Saved entries:
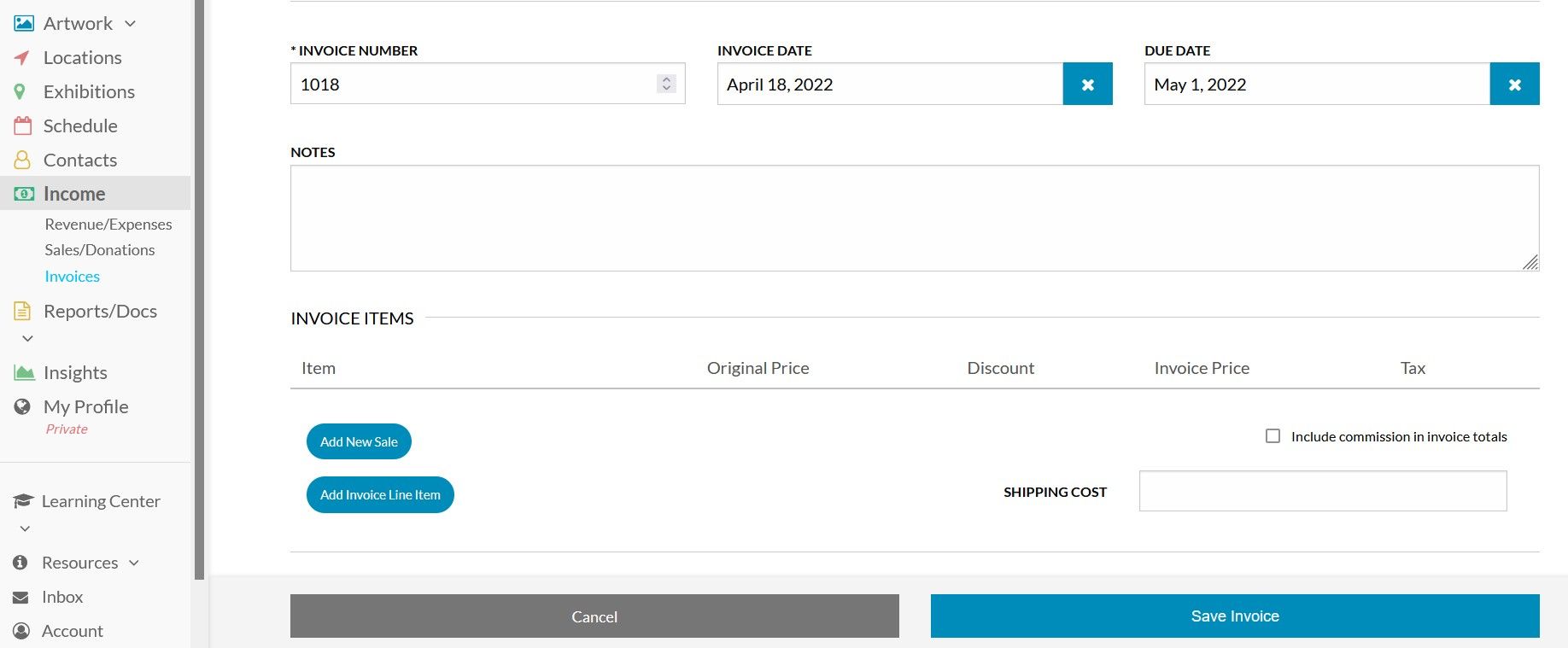
Task: Expand the Reports/Docs chevron
Action: pos(27,338)

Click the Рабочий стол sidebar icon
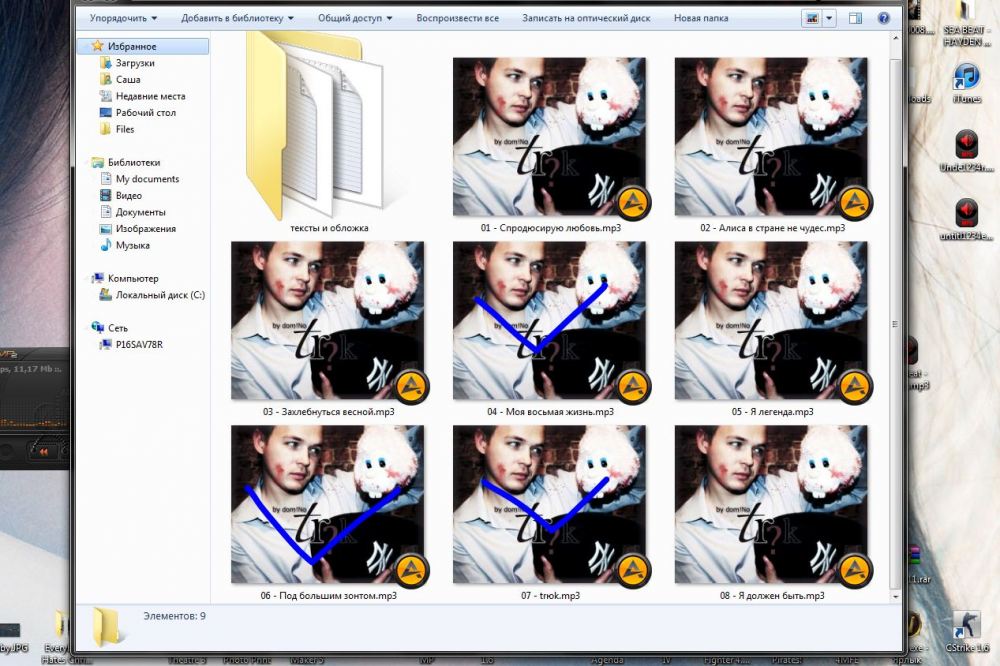[107, 113]
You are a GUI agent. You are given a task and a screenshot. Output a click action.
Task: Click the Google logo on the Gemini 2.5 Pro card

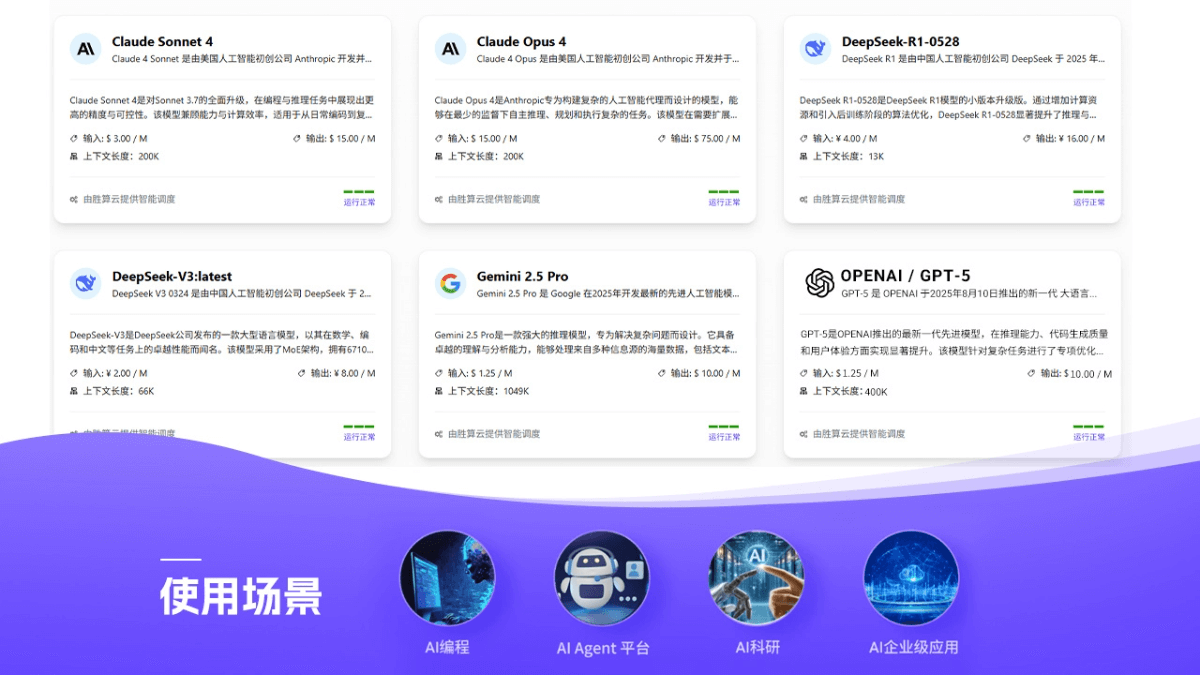(449, 283)
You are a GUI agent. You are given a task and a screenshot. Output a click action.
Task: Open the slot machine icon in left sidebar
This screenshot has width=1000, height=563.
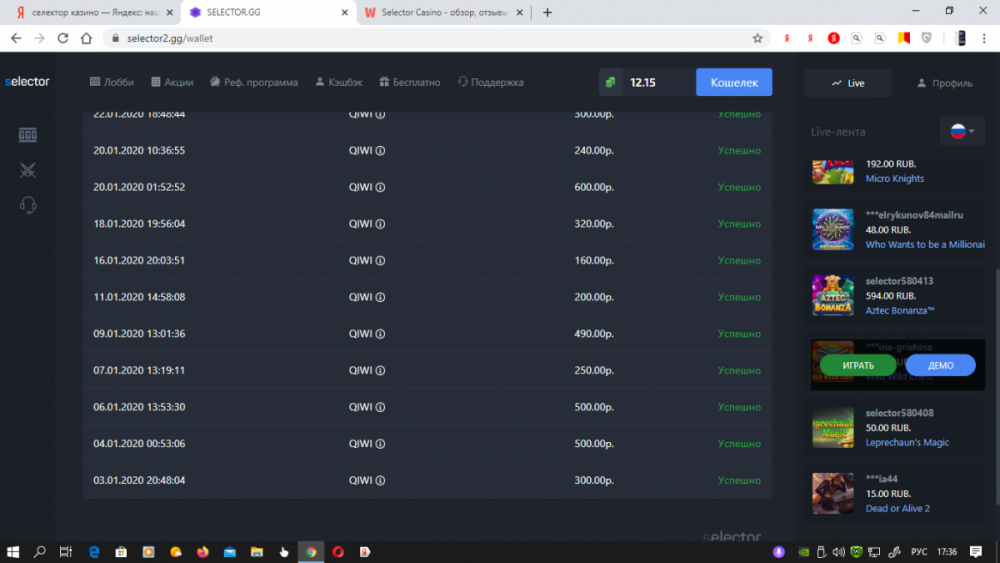pyautogui.click(x=28, y=135)
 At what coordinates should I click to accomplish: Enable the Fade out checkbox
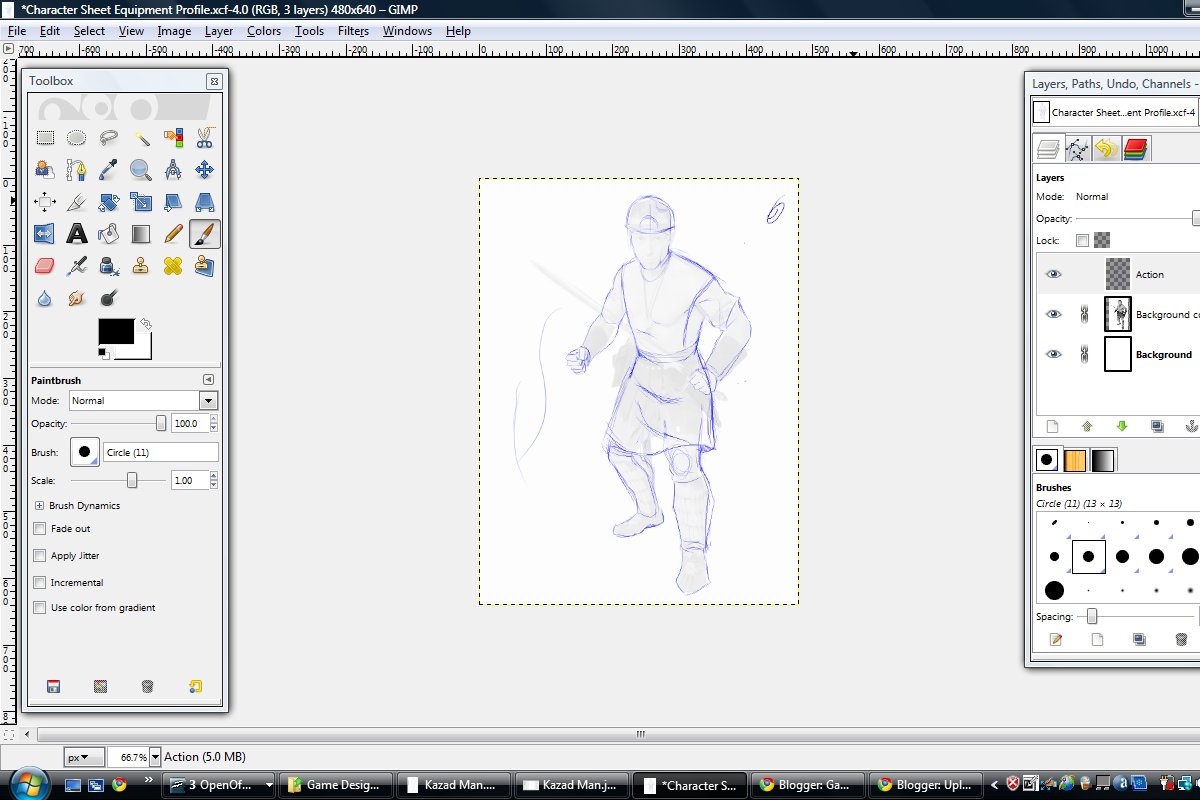click(x=40, y=529)
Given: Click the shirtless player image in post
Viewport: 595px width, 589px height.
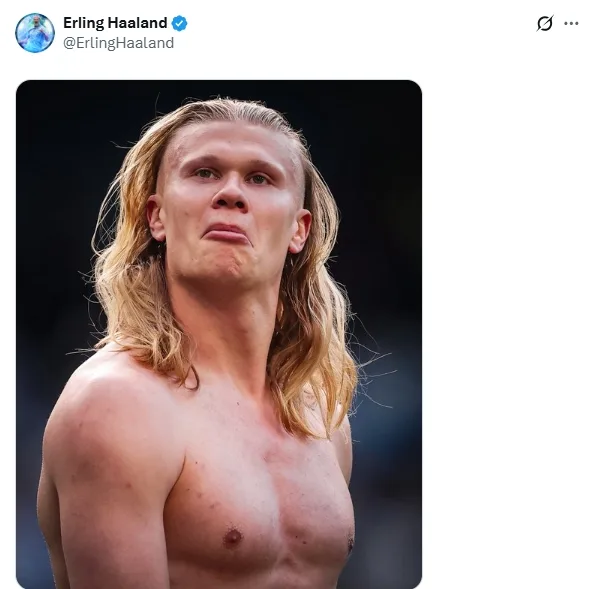Looking at the screenshot, I should pos(219,334).
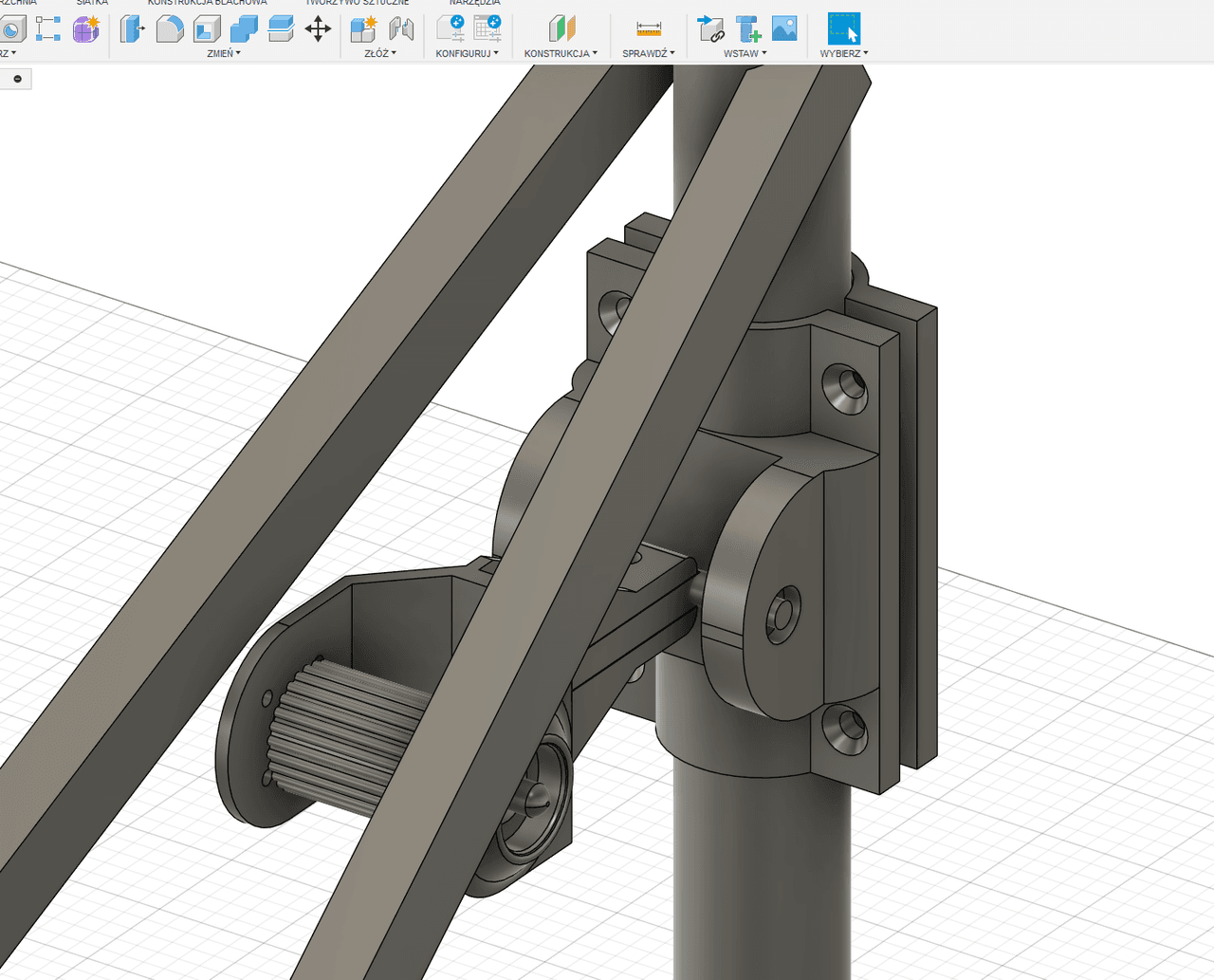Image resolution: width=1214 pixels, height=980 pixels.
Task: Select the Press Pull tool
Action: point(132,29)

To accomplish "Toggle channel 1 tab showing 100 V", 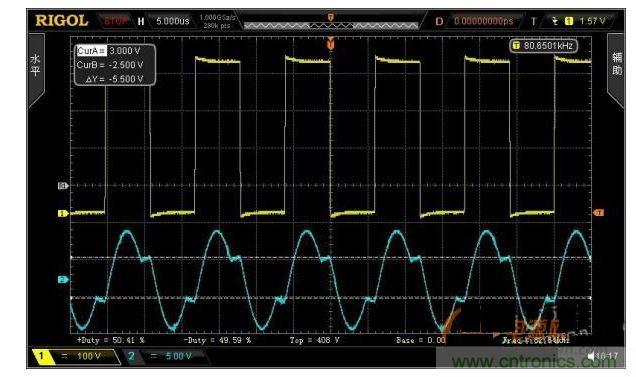I will click(x=76, y=356).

*TASK TO COMPLETE*: Repeat only the stretch of data above that runs from the line with "Click the Рабочий стол sidebar icon" to the line with "Task: Open the". Keep both end lines; exclude pictures.

*YOUR RESPONSE*:
Click the Рабочий стол sidebar icon
[107, 113]
You are a GUI agent. You are given a task and a screenshot. Output a click action.
Task: Click the Google logo on the Gemini 2.5 Pro card

(449, 283)
You are a GUI agent. You are given a task and a screenshot. Output a click action.
Task: Open the slot machine icon in left sidebar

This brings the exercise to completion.